-- ENTRIES PROVIDED follows --

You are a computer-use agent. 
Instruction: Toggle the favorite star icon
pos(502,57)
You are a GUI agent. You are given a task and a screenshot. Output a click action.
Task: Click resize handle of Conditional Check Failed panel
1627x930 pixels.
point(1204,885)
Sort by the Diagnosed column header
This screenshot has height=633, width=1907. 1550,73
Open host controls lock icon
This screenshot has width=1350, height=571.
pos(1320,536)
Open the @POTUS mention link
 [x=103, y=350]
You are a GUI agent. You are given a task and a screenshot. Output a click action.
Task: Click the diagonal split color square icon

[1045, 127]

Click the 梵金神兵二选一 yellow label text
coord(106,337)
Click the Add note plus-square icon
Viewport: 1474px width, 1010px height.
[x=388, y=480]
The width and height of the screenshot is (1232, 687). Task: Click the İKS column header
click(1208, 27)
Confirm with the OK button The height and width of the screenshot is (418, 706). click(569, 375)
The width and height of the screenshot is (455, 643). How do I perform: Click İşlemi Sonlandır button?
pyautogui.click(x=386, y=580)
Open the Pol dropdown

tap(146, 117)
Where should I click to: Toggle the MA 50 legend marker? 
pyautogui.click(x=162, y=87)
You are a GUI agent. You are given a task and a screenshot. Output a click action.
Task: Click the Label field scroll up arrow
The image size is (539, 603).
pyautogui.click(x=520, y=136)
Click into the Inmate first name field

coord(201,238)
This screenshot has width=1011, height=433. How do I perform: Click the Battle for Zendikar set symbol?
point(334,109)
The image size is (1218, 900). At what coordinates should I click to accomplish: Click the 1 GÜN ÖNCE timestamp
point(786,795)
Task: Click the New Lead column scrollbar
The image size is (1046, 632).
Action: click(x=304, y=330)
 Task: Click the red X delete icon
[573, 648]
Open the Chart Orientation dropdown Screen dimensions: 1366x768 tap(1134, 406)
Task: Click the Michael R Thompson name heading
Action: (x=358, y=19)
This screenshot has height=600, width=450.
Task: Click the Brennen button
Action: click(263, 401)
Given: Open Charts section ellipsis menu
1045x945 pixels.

-- ENTRIES PROVIDED concluded --

## THE PROBLEM
Please retype all of the records above exactly as they are.

## EXERCISE RESULT
You are a computer-use agent. 
Instruction: Toggle the favorite star icon
pos(502,57)
You are a GUI agent. You are given a task and a screenshot. Output a click action.
Task: Click resize handle of Conditional Check Failed panel
1627x930 pixels.
point(1204,885)
Sort by the Diagnosed column header
This screenshot has height=633, width=1907. 1550,73
Open host controls lock icon
This screenshot has width=1350, height=571.
pos(1320,536)
Open the @POTUS mention link
 [x=103, y=350]
You are a GUI agent. You are given a task and a screenshot. Output a click action.
Task: Click the diagonal split color square icon

[1045, 127]

Click the 梵金神兵二选一 yellow label text
coord(106,337)
Click the Add note plus-square icon
Viewport: 1474px width, 1010px height.
[x=388, y=480]
The width and height of the screenshot is (1232, 687). Task: Click the İKS column header
click(1208, 27)
Confirm with the OK button The height and width of the screenshot is (418, 706). click(569, 375)
The width and height of the screenshot is (455, 643). How do I perform: Click İşlemi Sonlandır button?
pyautogui.click(x=386, y=580)
Open the Pol dropdown

tap(146, 117)
Where should I click to: Toggle the MA 50 legend marker? 
pyautogui.click(x=162, y=87)
You are a GUI agent. You are given a task and a screenshot. Output a click action.
Task: Click the Label field scroll up arrow
The image size is (539, 603).
pyautogui.click(x=520, y=136)
Click into the Inmate first name field

coord(201,238)
This screenshot has width=1011, height=433. How do I perform: Click the Battle for Zendikar set symbol?
point(334,109)
The image size is (1218, 900). At what coordinates should I click to accomplish: Click the 1 GÜN ÖNCE timestamp
point(786,795)
Task: Click the New Lead column scrollbar
The image size is (1046, 632).
Action: click(x=304, y=330)
 Task: Click the red X delete icon
[573, 648]
Open the Chart Orientation dropdown Screen dimensions: 1366x768 tap(1134, 406)
Task: Click the Michael R Thompson name heading
Action: (x=358, y=19)
This screenshot has height=600, width=450.
Task: Click the Brennen button
Action: click(263, 401)
Given: Open Charts section ellipsis menu
1045x945 pixels.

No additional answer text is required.